» Nie gru 02, 2012 13:34
Re: Część IX Kocia Przystań Sosnowiec.
Mam duży problem i jeśli można prosić o pomoc, byłabym bardzo wdzięczna.
Otóż koło Żylety na działkach są chore kotki. Złapałam jedną z nich, miała ogromne robale, zapalenie oskrzeli, kk. Następnie w moim domu pojawiła się następna mała kotka i jeszcze jedna. Niestety, mam PP.
Kotki które tam jeszcze są już dłuższy czas mają kk, matka również jest zasmarkana.

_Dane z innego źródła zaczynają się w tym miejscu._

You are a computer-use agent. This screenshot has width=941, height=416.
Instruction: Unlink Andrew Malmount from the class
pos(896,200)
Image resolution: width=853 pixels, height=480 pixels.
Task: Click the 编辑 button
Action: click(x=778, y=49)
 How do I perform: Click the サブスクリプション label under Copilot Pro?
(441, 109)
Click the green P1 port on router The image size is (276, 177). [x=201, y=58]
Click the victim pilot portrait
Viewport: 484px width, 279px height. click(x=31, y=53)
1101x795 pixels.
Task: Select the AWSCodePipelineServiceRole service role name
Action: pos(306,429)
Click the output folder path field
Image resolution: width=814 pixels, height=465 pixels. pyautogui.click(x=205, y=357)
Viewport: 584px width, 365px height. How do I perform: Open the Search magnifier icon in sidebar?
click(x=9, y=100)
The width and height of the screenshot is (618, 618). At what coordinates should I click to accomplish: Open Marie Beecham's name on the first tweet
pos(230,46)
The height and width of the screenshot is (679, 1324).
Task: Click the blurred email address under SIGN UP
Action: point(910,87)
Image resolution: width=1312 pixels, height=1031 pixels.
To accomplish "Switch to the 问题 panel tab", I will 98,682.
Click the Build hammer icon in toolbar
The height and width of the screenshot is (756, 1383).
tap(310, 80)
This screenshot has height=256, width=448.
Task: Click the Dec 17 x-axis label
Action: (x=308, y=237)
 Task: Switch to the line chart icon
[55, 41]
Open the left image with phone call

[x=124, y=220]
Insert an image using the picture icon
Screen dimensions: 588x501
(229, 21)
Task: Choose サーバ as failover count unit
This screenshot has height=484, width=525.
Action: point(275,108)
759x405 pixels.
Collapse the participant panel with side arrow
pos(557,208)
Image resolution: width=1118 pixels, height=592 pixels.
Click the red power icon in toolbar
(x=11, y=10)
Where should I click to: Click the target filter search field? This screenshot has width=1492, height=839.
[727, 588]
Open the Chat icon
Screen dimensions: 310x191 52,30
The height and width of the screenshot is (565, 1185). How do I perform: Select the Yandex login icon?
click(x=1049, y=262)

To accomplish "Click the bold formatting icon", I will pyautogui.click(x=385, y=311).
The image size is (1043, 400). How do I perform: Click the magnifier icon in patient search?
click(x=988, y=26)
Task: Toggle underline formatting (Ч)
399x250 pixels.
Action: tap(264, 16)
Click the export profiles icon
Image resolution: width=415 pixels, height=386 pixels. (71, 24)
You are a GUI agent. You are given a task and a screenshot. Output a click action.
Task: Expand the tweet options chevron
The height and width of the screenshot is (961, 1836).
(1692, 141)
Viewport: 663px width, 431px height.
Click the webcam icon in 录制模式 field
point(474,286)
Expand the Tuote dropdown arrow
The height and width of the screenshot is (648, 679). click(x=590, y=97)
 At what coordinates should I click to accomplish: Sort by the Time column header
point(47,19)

Miałam złapać wszystkie maluchy i matkę do sterylizacji, później ją wypuścić. Tam koty nie mają tak źle, ludzie je karmią i jest prowizoryczna buda, niestety nie ocieplona. Jednak mam teraz szlaban na kolejne koty w związku z panleukopenią, mogłabym tylko im zaszkodzić. Nie mam ich gdzie umieścić, jestem z tym sama, mam już 15 kotów w mieszkaniu. Nie mam żadnej pomocy znikąd, jedynie agula76. Koszty leczenia tych co już mam są koszmarne, brak miejsca, jeszcze sterylizacja matki.
Jestem w kropce, żal mi tamtych, bo skoro już były chore, nie wiem co będzie dalej. Bez pomocy ich los widzę czarno.